Audio for film in the latter half of the 20th century was usually recorded on ¼” tape and then transferred to perforated magnetic film. The rush prints (or dailies) of the film, either 16mm or 35mm, needed to be synced up to the audio track, usually by lining up the clap of the slate. The assistant would sync up picture and sound, inserting blank spacer where necessary, ending up with a roll of picture and a roll of sound, perfectly in sync. The problem then was once you started cutting picture and sound you would very likely lose sync unless you meticulously marked every cut, on both sides and both rolls, with a unique number. The alternative was to put matching numbers throughout your newly synced rolls so every picture cut could be matched to its corresponding audio.

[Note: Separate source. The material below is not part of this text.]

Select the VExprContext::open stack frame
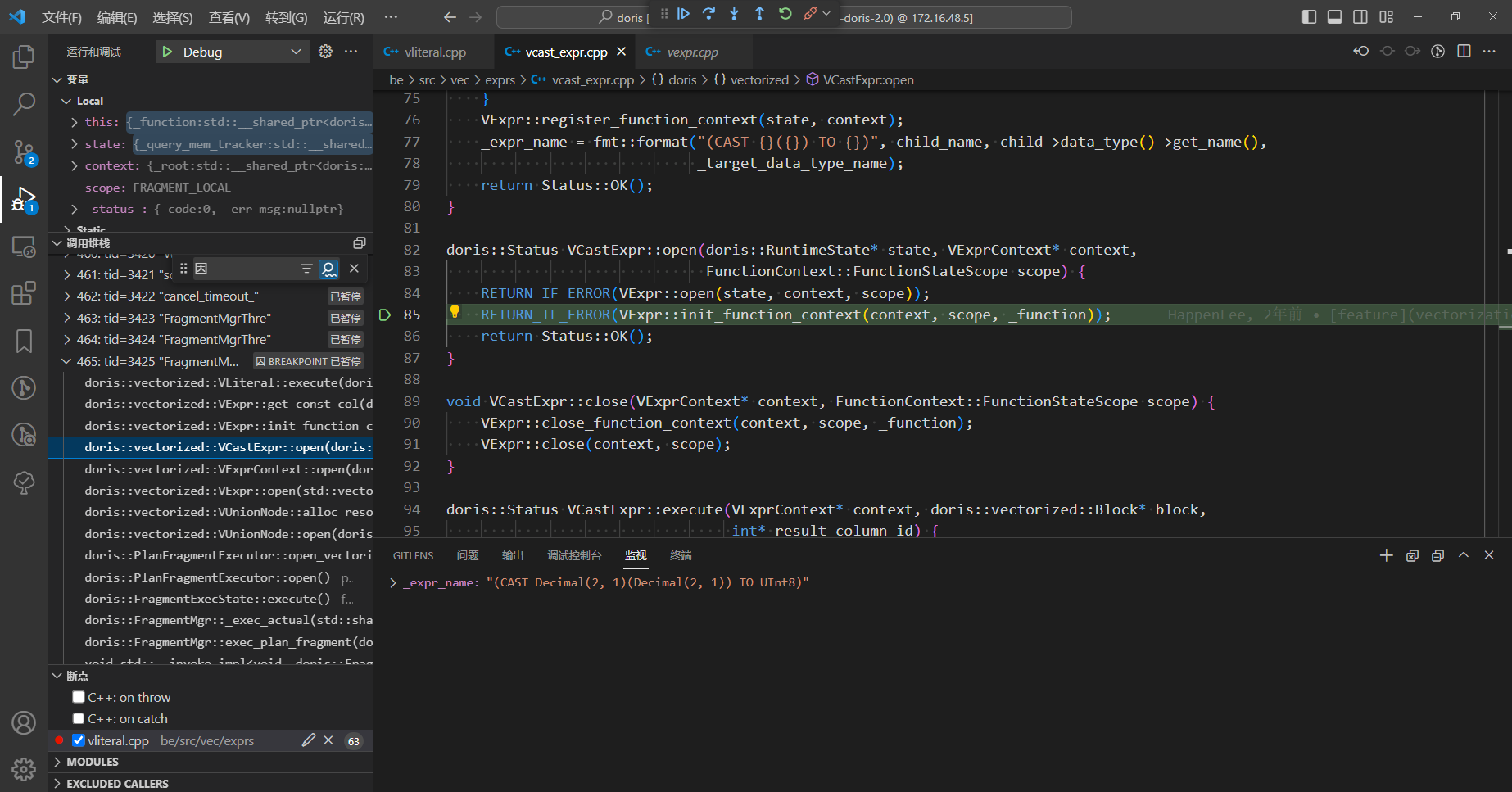Image resolution: width=1512 pixels, height=792 pixels. click(228, 469)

And this is where the rubber numbering machine came in.
The machine was a simple mechanical device that took the synced rolls and stamped matching numbers on the edge of picture and sound as they were fed through, using a hot-foil process or adhesive tapes, effectively putting physical time code on both rolls. These numbers should not be confused with the edge numbers or KeyCode numbers manufactured into the negative that were used to match the original negative to the cut print (the cutting copy) at the final stage of the editing process. Here’s a short film that shows the process.
The major manufacturers in the UK were Acmade (the inventors of the Pic-Sync) and Moy (famous for their geared heads), but there were a couple of smaller competitors too. Many editing outfits benefited greatly from the income of a machine clunking away in a back room. If a TV company had come back from a shoot with a lot of material that needed syncing and numbering, they would often farm out the work to any available facility.
While people still edited on film, the rubbering numbering machine was in demand. Although time code was being used in the 1980s both on audio recorders and cameras (either exposed onto the negative by the camera itself or by the use of clapperboard [slate] that displayed time code), editors still needed the physical numbers on their rolls in the cutting room. It was only when the negative was transferred directly to video that time code came into its own; timecoded rushes would be automatically synced in the telecine suite.
Of course, today the rubber numbering machine has now been confined to the dustbin of history and you’d be hard-pressed to find one outside of a museum. Its last appearance on the world stage was in 2013 when Ken Loach, probably the last major film director to actually edit on film, made a global appeal for tape for his numbering machine. The unlikely saviours were Pixar productions in California who FedEx’d over their last 19 rolls.
So, what is of interest to us today about the rubber numbering machine? Well, it is, perhaps, worth reminding ourselves how astonishingly simple editing had become since the labour-intensive days of cutting on film. The notion that time between shots was represented by physical material (spacer) seems positively quaint today, just as the idea that both picture and sound could be physically hung up in a trims bin might have a certain appeal to analogue enthusiasts.
Ken Loach aside, I can’t imagine that anyone wants to go back to those days, but in the digital world there is really no equivalent today of a simple but custom-built mechanical device that can not only produce much-needed income for a production or post production company but can also offer an entry point for newcomers into the industry.
I wonder if there are any readers here whose first job in the business was running a rubber-numbering machine in the back room?